Kahlef Hailassie

No. 34 – Green Bay Packers
- Position: Safety
- Roster status: Practice squad

Personal information
- Born: November 9, 2000 (age 25) Elk Grove, California, U.S.
- Listed height: 6 ft 1 in (1.85 m)
- Listed weight: 193 lb (88 kg)

Career information
- High school: Cosumnes Oaks (Elk Grove)
- College: Oregon (2018–2019) Western Kentucky (2021–2022)
- NFL draft: 2023: undrafted

Career history
- Kansas City Chiefs (2023)*; Cleveland Browns (2023–2024); Minnesota Vikings (2025)*; Jacksonville Jaguars (2025); Minnesota Vikings (2025–2026)*; Green Bay Packers (2026–present)*;
- * Offseason or practice squad member only

Career NFL statistics as of Week 3, 2026
- Total tackles: 8
- Pass deflections: 1
- Stats at Pro Football Reference

= Kahlef Hailassie =

American football player (born 2000)

Kahlef Hailassie (born November 9, 2000) is an American professional football safety for the Green Bay Packers of the National Football League (NFL).
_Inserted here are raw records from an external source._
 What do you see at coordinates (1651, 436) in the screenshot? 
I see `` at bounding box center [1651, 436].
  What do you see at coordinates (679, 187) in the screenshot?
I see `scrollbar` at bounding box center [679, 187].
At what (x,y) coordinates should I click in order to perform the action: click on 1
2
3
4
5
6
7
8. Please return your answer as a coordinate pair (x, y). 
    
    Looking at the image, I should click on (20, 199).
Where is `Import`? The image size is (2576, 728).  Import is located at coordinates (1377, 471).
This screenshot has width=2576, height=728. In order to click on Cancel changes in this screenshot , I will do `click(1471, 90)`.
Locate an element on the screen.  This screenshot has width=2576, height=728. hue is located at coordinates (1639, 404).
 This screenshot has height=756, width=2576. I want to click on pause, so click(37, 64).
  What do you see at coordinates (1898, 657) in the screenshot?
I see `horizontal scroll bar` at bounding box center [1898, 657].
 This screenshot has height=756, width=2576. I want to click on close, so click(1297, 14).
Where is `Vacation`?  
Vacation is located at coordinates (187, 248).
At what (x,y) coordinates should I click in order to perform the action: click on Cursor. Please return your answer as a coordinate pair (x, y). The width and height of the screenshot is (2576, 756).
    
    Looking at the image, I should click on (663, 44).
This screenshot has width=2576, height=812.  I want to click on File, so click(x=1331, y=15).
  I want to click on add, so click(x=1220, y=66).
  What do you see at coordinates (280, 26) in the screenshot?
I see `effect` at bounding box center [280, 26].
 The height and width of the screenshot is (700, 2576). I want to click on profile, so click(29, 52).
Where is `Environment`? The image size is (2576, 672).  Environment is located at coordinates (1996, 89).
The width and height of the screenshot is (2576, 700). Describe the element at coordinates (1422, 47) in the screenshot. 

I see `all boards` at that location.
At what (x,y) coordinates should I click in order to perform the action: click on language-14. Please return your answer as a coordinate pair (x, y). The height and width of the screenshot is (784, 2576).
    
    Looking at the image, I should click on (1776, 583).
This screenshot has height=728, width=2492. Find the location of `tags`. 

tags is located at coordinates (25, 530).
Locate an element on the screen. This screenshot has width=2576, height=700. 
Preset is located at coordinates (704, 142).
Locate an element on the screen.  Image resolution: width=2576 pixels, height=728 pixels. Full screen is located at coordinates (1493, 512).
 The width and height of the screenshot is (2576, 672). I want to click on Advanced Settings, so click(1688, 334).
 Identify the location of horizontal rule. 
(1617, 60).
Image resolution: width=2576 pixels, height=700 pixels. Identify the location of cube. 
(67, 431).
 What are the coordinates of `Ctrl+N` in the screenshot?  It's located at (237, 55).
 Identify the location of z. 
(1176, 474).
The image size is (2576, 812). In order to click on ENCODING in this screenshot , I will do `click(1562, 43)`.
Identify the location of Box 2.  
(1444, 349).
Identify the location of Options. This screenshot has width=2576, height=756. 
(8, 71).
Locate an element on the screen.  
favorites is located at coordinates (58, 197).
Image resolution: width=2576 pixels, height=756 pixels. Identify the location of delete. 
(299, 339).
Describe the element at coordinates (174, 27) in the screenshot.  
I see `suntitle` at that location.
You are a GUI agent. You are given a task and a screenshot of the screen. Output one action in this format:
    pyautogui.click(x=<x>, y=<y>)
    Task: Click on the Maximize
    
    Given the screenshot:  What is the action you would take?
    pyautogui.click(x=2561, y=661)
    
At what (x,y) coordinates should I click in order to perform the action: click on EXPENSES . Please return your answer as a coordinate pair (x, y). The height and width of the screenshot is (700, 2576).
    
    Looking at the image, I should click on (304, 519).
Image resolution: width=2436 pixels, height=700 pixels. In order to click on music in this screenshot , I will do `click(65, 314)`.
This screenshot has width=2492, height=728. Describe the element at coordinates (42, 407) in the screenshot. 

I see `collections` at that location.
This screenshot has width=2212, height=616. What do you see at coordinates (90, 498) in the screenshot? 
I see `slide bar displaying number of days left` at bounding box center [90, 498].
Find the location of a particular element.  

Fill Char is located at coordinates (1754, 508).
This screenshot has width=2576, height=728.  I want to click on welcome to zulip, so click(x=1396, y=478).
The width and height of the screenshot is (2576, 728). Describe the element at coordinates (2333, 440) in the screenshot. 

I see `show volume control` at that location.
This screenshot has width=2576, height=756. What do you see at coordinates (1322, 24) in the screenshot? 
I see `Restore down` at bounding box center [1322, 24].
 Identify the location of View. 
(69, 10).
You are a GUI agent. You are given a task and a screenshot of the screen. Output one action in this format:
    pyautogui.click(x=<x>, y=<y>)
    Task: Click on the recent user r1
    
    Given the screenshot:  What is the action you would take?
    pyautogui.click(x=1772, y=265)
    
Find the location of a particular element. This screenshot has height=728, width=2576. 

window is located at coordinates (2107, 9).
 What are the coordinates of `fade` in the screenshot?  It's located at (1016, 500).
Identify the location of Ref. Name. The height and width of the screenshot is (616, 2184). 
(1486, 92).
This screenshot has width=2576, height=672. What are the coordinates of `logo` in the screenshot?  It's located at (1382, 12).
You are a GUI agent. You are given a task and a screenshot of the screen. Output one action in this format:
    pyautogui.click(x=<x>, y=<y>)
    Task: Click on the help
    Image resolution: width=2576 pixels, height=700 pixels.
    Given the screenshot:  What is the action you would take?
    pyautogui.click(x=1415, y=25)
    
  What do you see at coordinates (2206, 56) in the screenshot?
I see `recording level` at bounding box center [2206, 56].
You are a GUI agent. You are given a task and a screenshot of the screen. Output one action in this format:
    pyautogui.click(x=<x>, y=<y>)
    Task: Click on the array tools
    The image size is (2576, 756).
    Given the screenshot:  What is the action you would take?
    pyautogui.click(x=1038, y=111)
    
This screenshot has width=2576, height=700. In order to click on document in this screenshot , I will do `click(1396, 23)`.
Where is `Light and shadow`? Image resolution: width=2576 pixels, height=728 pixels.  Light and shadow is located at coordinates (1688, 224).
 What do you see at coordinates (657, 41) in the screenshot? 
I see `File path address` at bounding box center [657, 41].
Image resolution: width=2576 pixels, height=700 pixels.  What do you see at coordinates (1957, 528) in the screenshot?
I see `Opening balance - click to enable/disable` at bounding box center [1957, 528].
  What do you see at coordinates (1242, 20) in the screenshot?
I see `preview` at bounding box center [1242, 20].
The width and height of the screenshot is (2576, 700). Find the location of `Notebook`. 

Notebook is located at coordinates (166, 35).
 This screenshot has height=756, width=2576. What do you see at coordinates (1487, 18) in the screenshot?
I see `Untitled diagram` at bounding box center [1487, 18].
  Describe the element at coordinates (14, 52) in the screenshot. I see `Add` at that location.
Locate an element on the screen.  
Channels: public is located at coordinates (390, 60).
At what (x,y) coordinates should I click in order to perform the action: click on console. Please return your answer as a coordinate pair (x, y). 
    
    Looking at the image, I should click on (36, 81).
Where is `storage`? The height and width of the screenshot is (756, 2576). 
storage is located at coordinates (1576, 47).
He played college football for the Oregon Ducks and Western Kentucky Hilltoppers. He signed with the Kansas City Chiefs as an undrafted free agent in 2023.

==College career==
Hailassie played college football for the Oregon Ducks from 2018 to 2019 and for the Western Kentucky Hilltoppers from 2021 to 2022. He was named second-team all-conference for the Hilltoppers as a senior in 2022.

==Professional career==

Pre-draft measurables
| Height | Weight | Arm length | Hand span | Wingspan | 20-yard shuttle | Three-cone drill | Vertical jump | Broad jump | Bench press |
| 6 ft 0+1⁄2 in (1.84 m) | 193 lb (88 kg) | 32+1⁄4 in (0.82 m) | 10+1⁄8 in (0.26 m) | 6 ft 5+3⁄4 in (1.97 m) | 4.19 s | 6.68 s | 32.5 in (0.83 m) | 10 ft 1 in (3.07 m) | 9 reps |
All values from Pro Day

===Kansas City Chiefs===
On May 6, 2023, the Kansas City Chiefs signed Hailassie to a three-year, $2.705 million contract as an undrafted free agent. He was waived at the final roster cuts on August 29.

===Cleveland Browns===
On August 30, 2023, Hailassie was claimed off waivers by the Cleveland Browns. He was waived on October 26, 2024, and re-signed to the practice squad.

===Minnesota Vikings===
On January 16, 2025, Hailassie signed a reserve/future contract with the Minnesota Vikings. He was waived on August 26 as part of final roster cuts. Hailassie was re-signed to the practice squad the next day.

===Jacksonville Jaguars===
On September 17, 2025, the Jacksonville Jaguars signed Hailassie from the Vikings' practice squad to their own active roster following the release of Darnell Savage. He was waived on November 17.

===Minnesota Vikings (second stint)===
On November 26, 2025, Hailassie was signed to the Minnesota Vikings practice squad. He signed a reserve/future contract with Minnesota on January 5, 2026.

On August 30, 2026, Hailassie was waived by the Vikings as part of the final roster cuts and re-signed to the practice squad the next day. On September 8, he was released from the practice squad.

===Green Bay Packers===
On September 9, 2026, Hailassie was signed to the Green Bay Packers practice squad.